▶ _ACTION ITEM_: In the entries that follow, find every line containing "image" and copy it.

▶ _SOURCE RECORDS_:

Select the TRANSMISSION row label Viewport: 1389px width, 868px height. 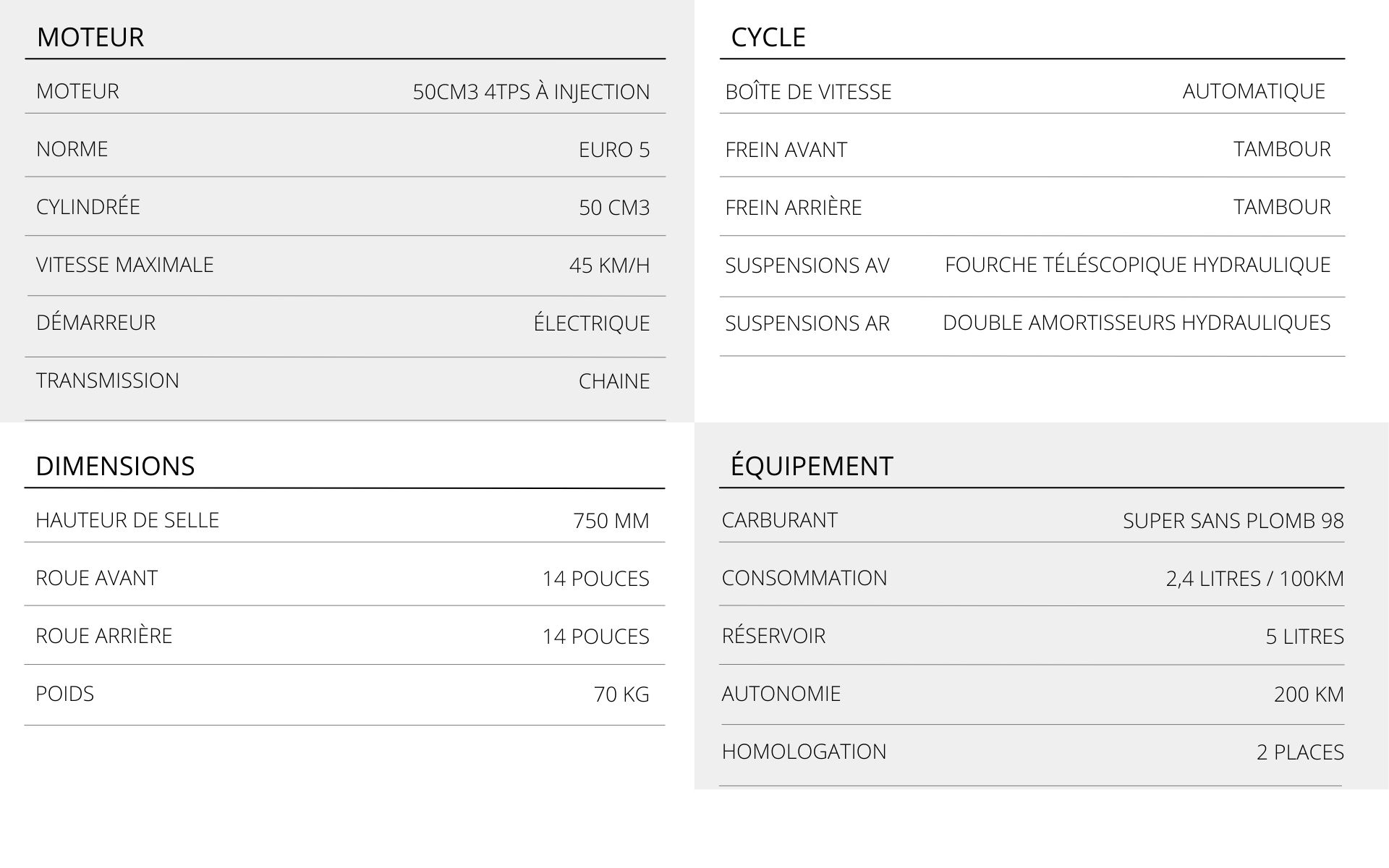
==
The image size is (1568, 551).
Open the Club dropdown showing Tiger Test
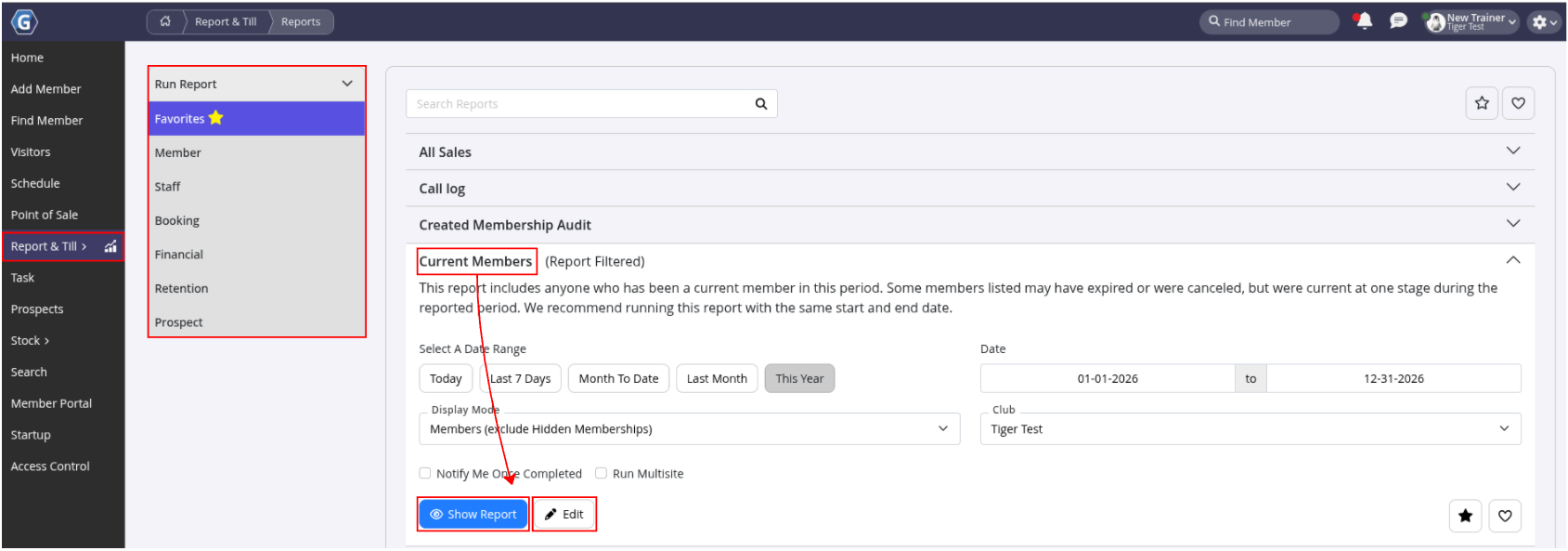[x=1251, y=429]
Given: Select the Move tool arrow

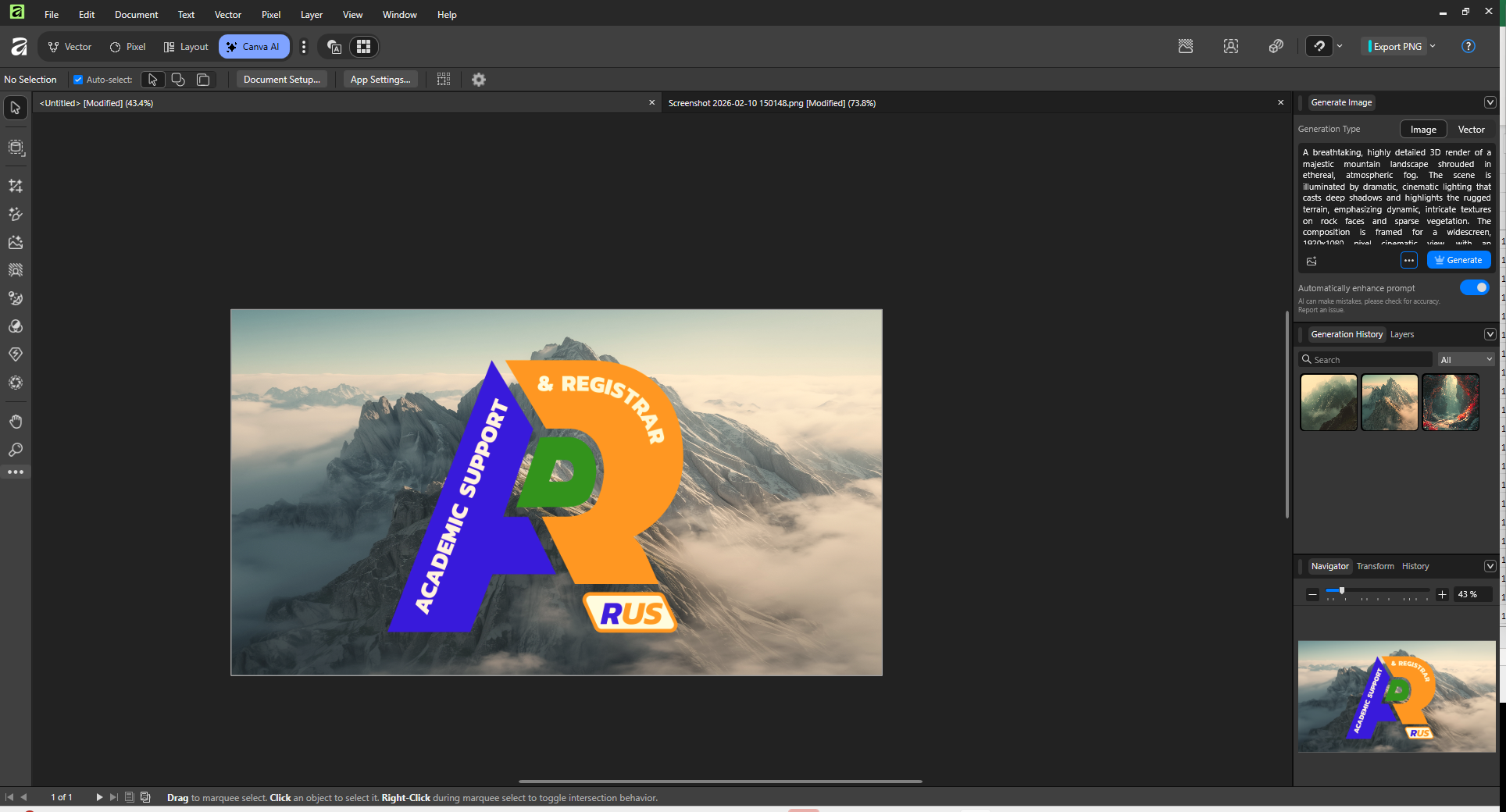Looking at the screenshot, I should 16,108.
...
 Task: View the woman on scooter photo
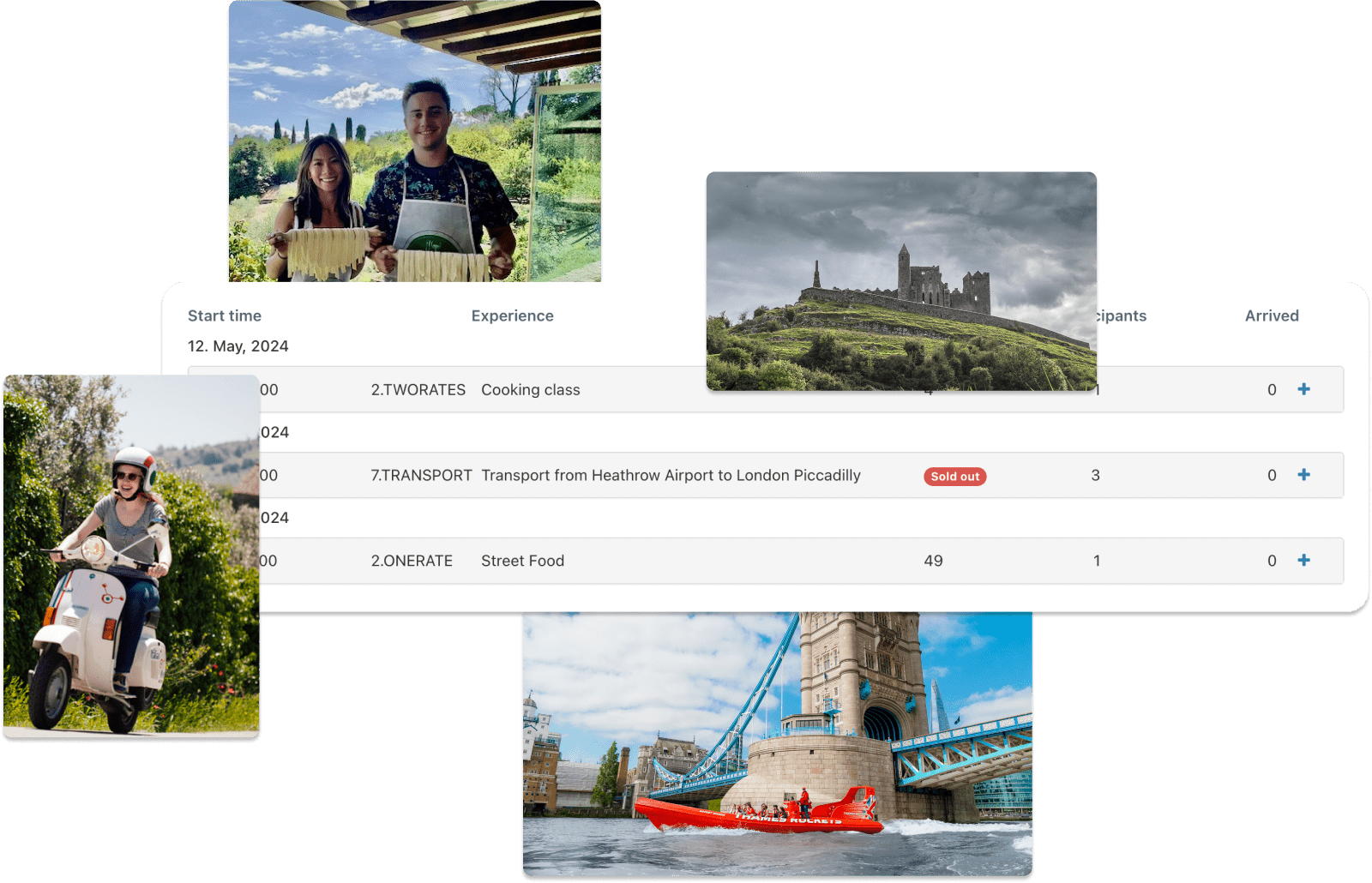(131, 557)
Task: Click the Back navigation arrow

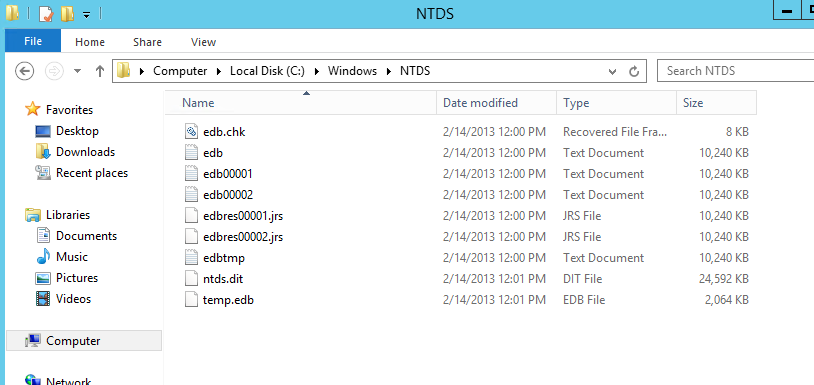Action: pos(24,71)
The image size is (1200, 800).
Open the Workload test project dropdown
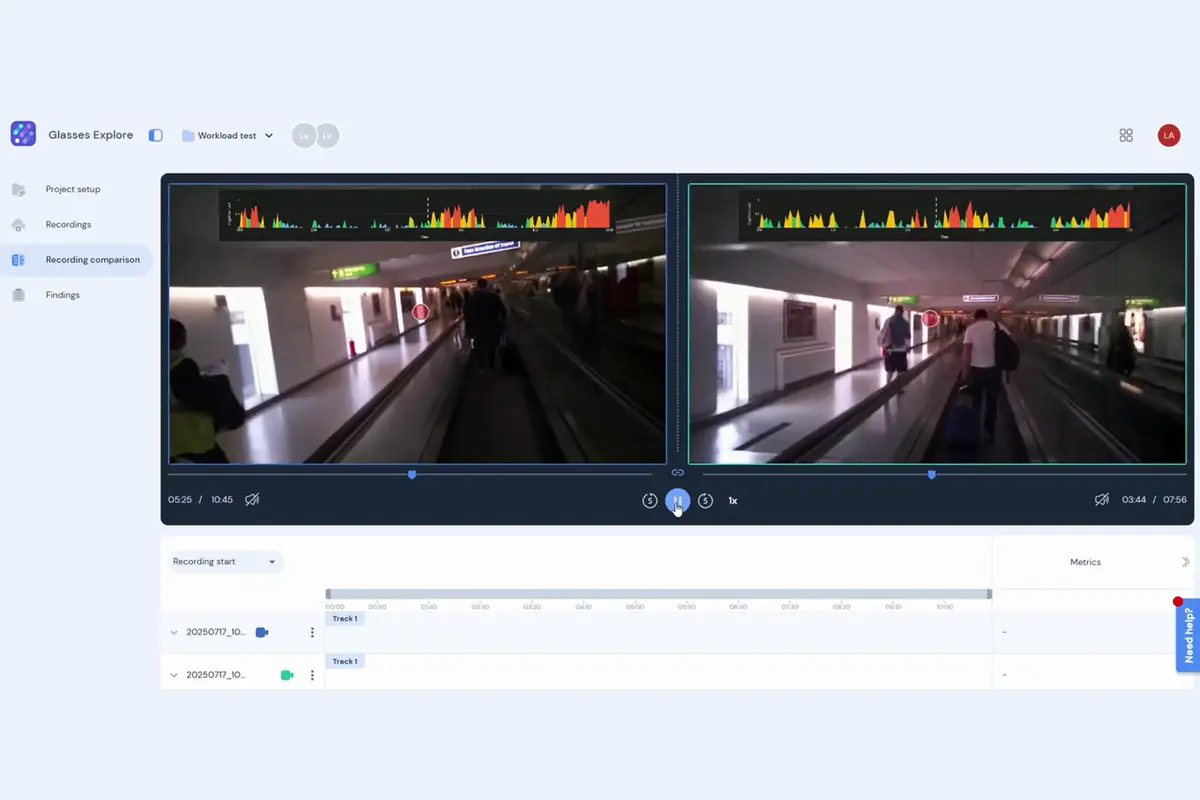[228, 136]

▶ _EXERCISE RESPONSE_:
The image size is (1568, 551).
The image size is (1200, 800).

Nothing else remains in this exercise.